Hypoxia is vital for the establishment of the maternal-fetal interface during early pregnancy. This study shows that decidual macrophages (dMφ) could be recruited and reside in decidua under the regulation of hypoxia/VEGFA-CCL2 axis.

Infiltration and residence of decidual macrophages (dMφ) are of great significance to pregnancy maintenance for their role in angiogenesis, placental development, and inducing immune tolerance. Besides, hypoxia has now been acknowledged as an important biological event at maternal-fetal interface in the first trimester. However, whether and how hypoxia regulates biofunctions of dMφ remain elusive. Herein, we observed increased expression of C-C motif chemokine ligand 2 (CCL2) and residence of macrophages in decidua compared to secretory-phase endometrium. Moreover, hypoxia treatment on stromal cells improved the migration and adhesion of dMφ. Mechanistically, these effects might be mediated by upregulated CCL2 and adhesion molecules (especially ICAM2 and ICAM5) on stromal cells in the presence of endogenous vascular endothelial growth factor-A (VEGFA) in hypoxia.
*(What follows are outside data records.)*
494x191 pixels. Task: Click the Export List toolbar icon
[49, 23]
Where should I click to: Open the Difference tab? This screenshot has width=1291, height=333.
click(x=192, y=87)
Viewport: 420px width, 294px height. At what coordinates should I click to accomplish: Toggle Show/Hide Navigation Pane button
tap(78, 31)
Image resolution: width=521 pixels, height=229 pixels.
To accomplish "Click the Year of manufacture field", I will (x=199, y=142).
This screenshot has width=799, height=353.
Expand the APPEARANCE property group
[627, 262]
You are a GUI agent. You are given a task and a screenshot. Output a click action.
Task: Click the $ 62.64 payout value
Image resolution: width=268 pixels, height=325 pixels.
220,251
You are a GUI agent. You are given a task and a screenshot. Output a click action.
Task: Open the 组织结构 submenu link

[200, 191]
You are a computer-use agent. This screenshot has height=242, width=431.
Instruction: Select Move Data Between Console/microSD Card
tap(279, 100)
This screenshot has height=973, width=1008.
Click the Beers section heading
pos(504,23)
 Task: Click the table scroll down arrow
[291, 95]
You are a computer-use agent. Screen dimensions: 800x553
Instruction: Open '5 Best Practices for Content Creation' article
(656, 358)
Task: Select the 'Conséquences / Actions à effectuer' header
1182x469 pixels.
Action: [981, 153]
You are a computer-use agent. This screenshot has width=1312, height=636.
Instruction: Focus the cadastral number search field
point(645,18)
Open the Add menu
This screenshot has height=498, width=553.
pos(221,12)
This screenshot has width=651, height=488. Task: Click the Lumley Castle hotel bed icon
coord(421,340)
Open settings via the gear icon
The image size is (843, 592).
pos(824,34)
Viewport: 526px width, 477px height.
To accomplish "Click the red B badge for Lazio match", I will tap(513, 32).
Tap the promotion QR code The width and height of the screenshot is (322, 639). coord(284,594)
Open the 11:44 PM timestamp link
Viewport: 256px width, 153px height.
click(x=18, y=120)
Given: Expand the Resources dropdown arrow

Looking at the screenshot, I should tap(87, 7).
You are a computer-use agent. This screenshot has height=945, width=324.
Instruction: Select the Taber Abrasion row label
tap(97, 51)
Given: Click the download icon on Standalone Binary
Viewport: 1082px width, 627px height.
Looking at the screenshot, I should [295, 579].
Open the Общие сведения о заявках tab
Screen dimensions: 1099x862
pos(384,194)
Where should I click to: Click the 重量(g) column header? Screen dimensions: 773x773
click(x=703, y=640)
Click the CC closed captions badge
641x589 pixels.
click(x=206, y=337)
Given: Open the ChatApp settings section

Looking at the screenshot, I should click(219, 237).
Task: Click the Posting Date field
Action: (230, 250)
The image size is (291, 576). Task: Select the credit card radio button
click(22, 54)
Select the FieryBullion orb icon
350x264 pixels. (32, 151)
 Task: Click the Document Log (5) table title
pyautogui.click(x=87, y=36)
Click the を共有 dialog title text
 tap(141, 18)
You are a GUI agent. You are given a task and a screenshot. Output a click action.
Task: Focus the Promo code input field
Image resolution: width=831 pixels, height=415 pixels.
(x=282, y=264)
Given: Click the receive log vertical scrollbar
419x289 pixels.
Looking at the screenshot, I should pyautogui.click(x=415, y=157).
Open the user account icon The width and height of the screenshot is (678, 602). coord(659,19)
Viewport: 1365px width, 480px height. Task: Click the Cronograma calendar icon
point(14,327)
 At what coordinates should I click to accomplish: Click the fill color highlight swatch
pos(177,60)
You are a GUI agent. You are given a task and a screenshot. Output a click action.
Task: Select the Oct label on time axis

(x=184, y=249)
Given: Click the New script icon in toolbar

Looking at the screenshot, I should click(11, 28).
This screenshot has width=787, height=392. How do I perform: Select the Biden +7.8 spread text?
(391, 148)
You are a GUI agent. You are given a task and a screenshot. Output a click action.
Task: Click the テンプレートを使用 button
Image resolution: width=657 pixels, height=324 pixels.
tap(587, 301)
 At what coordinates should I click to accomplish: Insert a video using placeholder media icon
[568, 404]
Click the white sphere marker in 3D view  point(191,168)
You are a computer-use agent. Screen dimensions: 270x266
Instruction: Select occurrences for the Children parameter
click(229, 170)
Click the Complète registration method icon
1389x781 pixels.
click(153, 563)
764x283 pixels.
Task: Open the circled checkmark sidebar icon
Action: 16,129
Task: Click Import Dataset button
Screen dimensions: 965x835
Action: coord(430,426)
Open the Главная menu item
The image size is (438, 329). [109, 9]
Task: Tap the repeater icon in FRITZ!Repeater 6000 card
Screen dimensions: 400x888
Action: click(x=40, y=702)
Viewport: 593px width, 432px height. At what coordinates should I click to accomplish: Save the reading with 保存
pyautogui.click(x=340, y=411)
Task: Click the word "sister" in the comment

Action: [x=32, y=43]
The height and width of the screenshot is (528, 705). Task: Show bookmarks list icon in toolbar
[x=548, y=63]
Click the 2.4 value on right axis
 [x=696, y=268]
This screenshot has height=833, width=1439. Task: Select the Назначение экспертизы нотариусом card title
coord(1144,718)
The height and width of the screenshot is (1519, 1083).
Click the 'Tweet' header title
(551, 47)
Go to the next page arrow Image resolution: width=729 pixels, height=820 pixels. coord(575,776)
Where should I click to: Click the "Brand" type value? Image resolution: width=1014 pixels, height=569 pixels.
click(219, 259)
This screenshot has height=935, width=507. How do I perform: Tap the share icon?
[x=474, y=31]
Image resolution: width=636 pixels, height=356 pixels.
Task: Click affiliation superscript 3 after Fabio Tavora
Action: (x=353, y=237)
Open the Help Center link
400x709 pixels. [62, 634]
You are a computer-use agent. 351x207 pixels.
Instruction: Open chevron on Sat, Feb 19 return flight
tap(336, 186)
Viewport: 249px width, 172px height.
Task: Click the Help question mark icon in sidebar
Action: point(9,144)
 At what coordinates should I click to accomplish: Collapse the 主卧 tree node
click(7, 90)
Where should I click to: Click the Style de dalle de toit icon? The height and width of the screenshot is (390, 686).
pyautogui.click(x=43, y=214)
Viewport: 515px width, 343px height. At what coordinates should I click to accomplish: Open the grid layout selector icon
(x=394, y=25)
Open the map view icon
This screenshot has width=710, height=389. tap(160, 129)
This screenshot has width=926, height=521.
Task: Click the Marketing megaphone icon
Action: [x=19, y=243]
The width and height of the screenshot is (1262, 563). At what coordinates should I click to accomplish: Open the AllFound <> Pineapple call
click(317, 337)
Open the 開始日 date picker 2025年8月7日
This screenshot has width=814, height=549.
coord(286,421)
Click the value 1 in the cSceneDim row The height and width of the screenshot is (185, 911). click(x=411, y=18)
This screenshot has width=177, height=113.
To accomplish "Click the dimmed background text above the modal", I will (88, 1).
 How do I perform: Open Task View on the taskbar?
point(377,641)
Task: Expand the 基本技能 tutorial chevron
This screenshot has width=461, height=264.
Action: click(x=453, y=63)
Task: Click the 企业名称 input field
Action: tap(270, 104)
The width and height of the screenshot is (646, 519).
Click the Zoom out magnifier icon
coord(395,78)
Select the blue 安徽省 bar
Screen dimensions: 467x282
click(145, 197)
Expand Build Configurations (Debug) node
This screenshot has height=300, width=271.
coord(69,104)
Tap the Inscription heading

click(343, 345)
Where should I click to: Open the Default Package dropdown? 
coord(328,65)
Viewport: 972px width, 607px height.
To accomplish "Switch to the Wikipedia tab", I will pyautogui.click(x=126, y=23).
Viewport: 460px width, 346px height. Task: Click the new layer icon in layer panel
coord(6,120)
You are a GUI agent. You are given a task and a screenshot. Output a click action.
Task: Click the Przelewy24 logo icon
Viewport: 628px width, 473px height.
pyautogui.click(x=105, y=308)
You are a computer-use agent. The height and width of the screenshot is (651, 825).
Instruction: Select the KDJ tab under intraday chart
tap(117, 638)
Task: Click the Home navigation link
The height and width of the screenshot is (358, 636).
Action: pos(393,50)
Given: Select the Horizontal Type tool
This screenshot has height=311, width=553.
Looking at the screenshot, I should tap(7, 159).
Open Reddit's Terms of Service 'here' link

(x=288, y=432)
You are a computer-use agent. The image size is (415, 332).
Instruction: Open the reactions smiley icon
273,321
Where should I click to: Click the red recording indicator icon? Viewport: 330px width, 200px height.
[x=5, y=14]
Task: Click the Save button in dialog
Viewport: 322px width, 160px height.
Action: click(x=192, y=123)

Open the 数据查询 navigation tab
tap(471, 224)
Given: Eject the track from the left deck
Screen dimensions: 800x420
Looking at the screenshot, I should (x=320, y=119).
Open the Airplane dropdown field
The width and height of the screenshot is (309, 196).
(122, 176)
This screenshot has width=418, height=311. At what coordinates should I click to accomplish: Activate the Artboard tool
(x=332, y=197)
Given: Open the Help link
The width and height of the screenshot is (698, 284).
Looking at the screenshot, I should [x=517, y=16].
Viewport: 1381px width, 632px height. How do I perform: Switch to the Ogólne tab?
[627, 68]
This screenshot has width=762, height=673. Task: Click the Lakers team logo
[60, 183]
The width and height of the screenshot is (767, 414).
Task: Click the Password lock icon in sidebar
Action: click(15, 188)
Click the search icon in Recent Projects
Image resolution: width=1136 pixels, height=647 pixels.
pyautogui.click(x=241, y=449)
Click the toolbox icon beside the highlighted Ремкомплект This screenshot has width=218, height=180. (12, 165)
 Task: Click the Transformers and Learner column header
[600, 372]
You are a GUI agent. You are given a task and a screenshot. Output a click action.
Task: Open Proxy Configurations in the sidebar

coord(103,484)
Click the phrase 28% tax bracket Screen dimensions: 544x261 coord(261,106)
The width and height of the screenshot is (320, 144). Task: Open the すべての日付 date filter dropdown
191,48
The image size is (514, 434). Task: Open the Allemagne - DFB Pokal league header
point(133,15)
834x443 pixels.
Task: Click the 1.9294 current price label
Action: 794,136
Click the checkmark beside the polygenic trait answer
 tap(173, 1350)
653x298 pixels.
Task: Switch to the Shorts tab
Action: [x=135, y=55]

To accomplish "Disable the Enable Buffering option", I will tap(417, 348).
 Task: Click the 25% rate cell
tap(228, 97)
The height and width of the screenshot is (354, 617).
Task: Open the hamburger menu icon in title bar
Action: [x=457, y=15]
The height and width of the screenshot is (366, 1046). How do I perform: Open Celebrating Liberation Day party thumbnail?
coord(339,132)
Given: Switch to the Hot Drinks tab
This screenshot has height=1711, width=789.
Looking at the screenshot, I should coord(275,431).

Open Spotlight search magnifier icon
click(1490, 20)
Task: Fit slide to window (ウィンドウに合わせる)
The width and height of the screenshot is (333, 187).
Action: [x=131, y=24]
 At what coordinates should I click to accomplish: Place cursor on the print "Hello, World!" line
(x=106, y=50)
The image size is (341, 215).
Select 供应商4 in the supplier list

These findings were also verified by recombinant VEGFA and indirect coculture, indicating that the interaction between stromal cells and dMφ in hypoxia condition may facilitate dMφ recruitment and residence. In conclusion, VEGFA derived from a hypoxic environment may manipulate CCL2/CCR2 and adhesion molecules to enhance the interactions between dMφ and stromal cells and thus contribute to the enrichment of macrophages in decidua early during normal pregnancy.